### Word and item position data
━━━━━━━━━━━━━━━━

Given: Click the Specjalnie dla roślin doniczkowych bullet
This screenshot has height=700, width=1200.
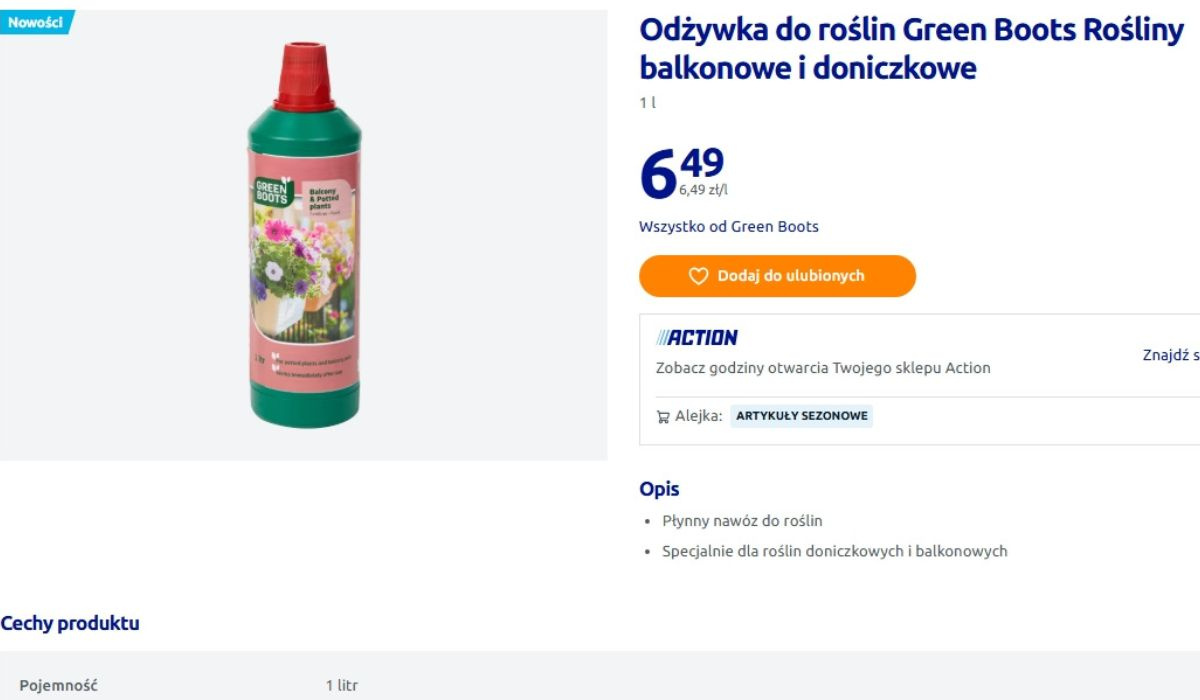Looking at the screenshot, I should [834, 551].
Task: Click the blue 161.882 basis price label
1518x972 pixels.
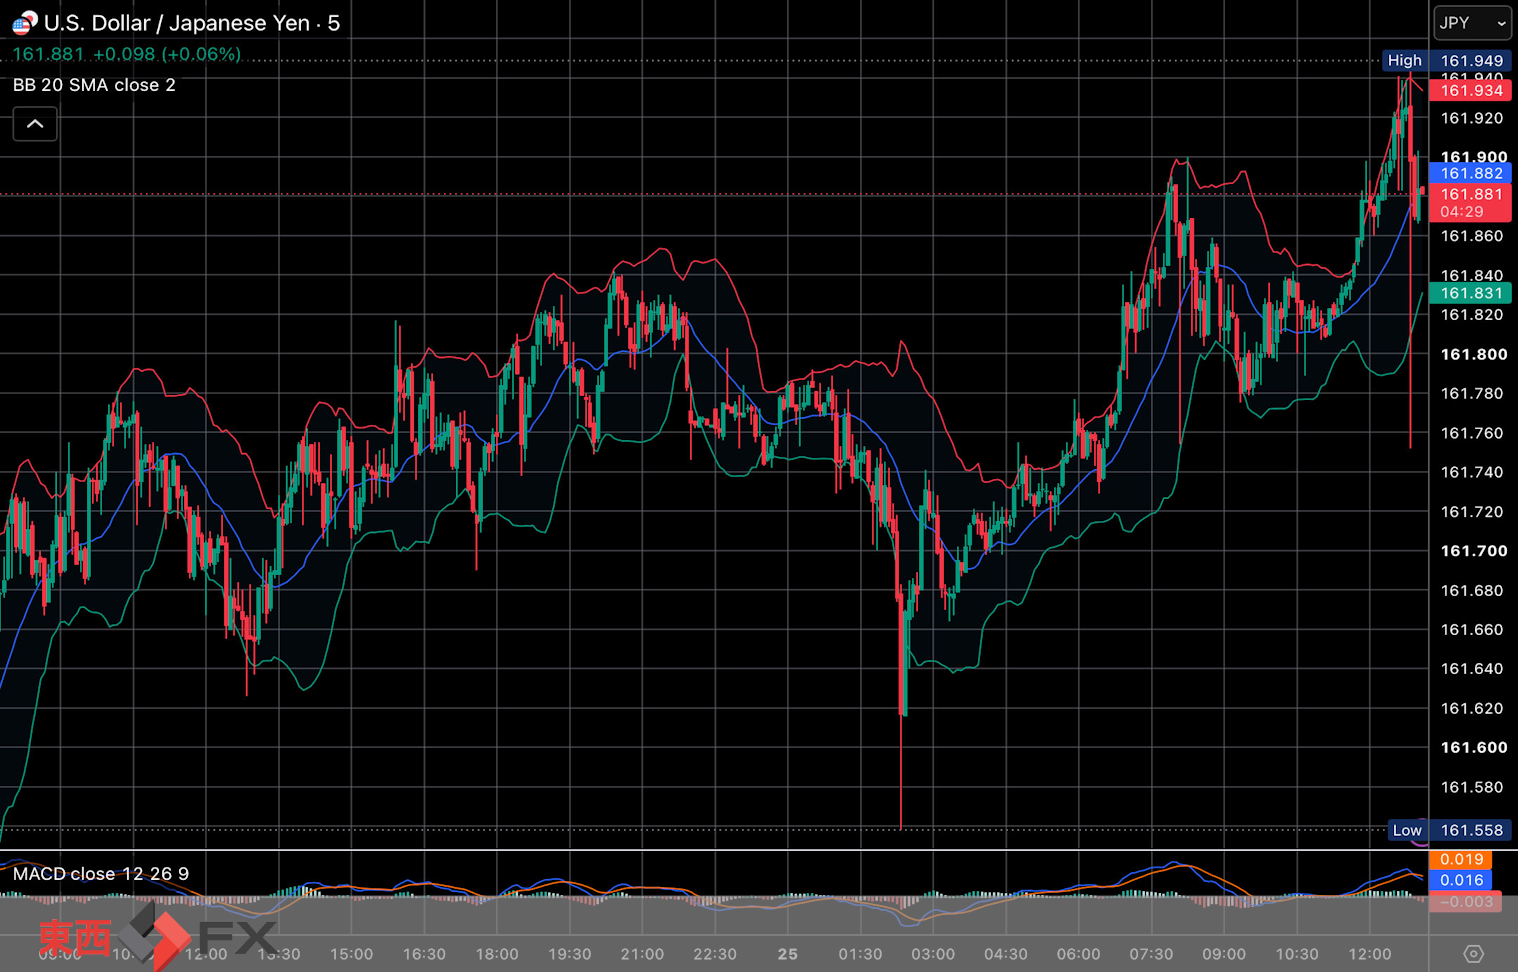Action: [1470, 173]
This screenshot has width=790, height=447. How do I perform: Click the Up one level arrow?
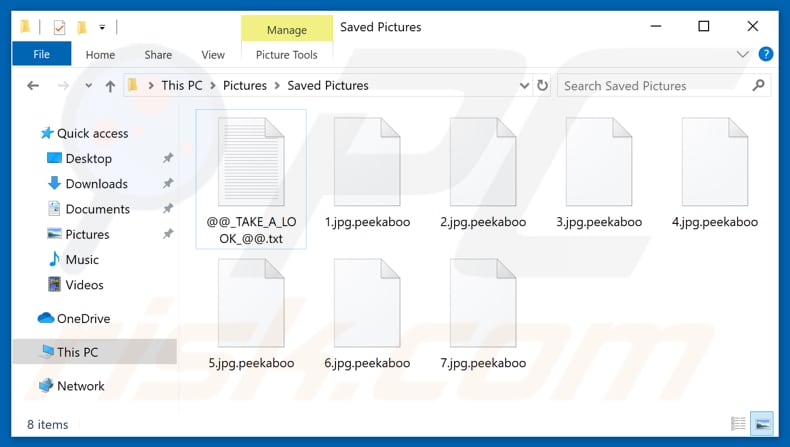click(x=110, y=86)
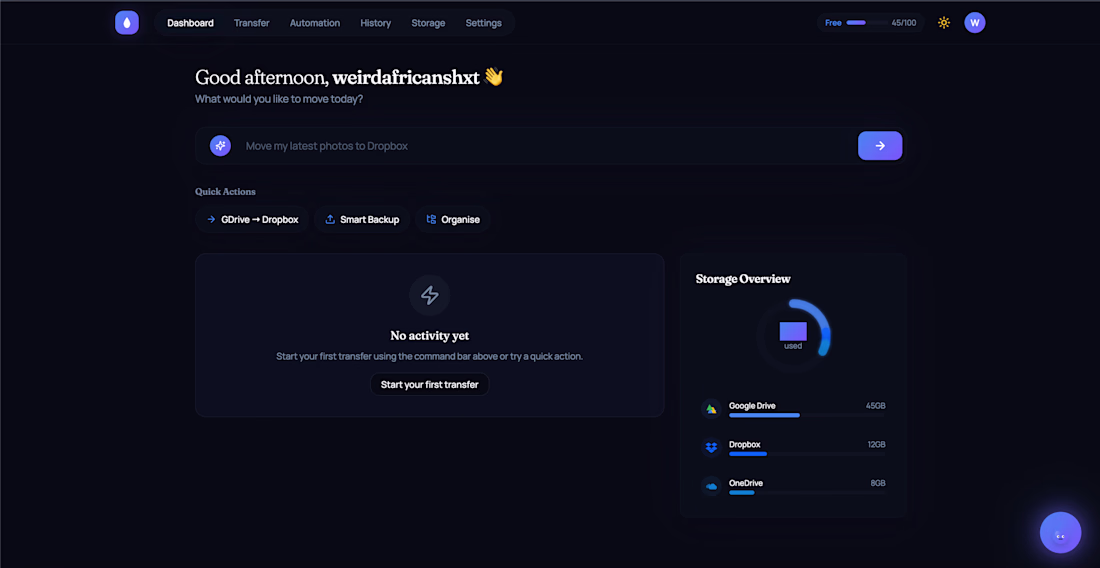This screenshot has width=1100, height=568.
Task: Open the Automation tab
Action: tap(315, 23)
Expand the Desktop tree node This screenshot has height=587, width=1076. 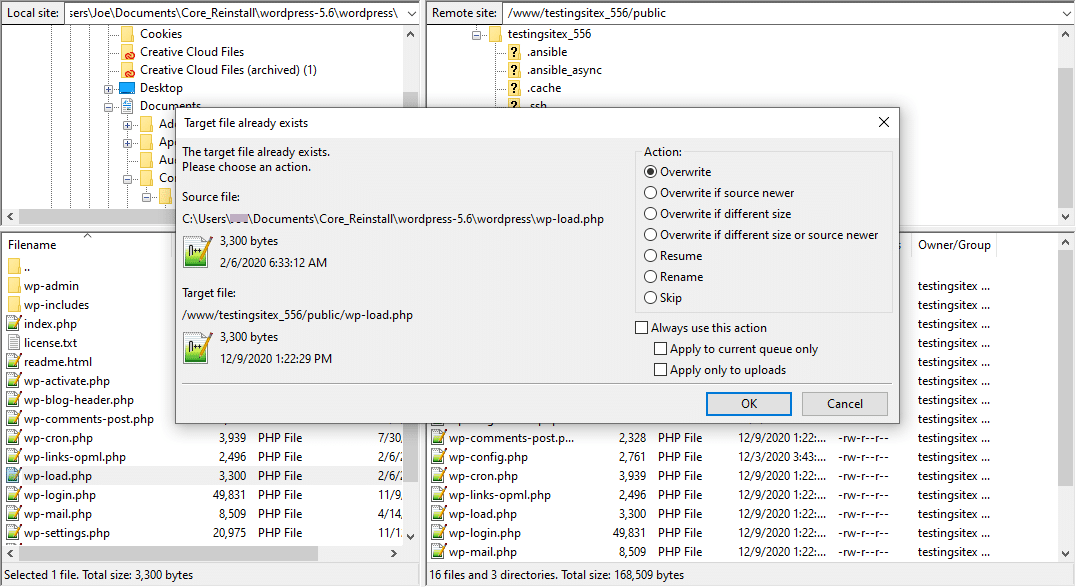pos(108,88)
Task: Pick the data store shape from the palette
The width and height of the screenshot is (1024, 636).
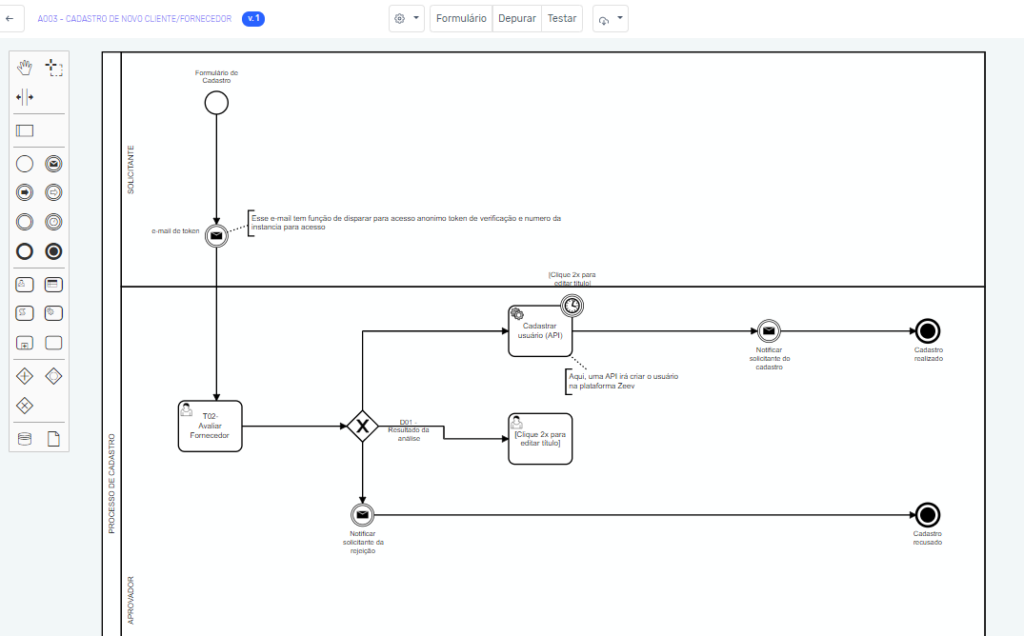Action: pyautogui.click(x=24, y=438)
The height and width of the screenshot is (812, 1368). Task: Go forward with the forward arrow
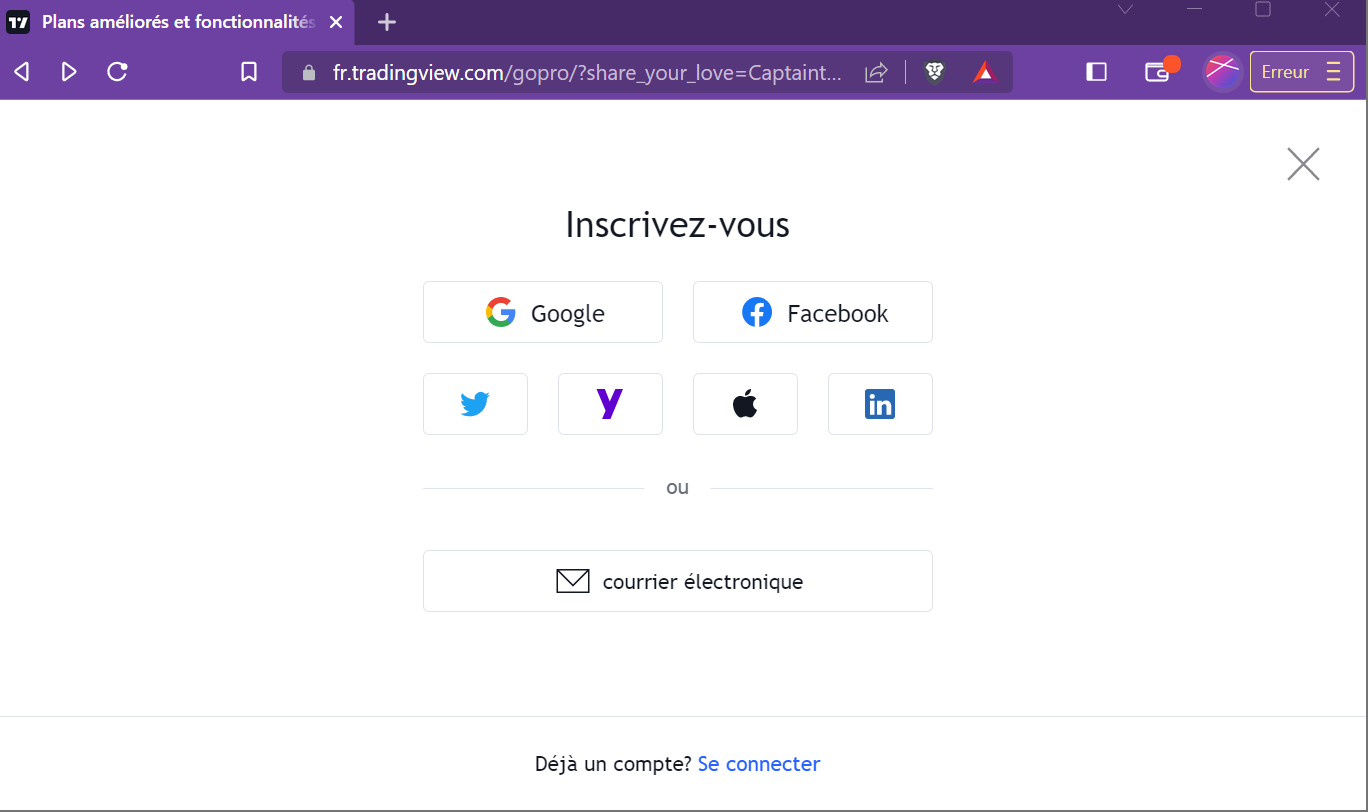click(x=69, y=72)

━━━━━━━━━━━━━━━━

### Request
Turn the entries from the line containing "The height and" through the end of the entries, inclusive, into a JSON list of strings, one string per line, with blank lines skipped. Leave the pictures out.

### Task output
[
  "The height and width of the screenshot is (812, 1368). Task: Go forward with the forward arrow",
  "click(x=69, y=72)"
]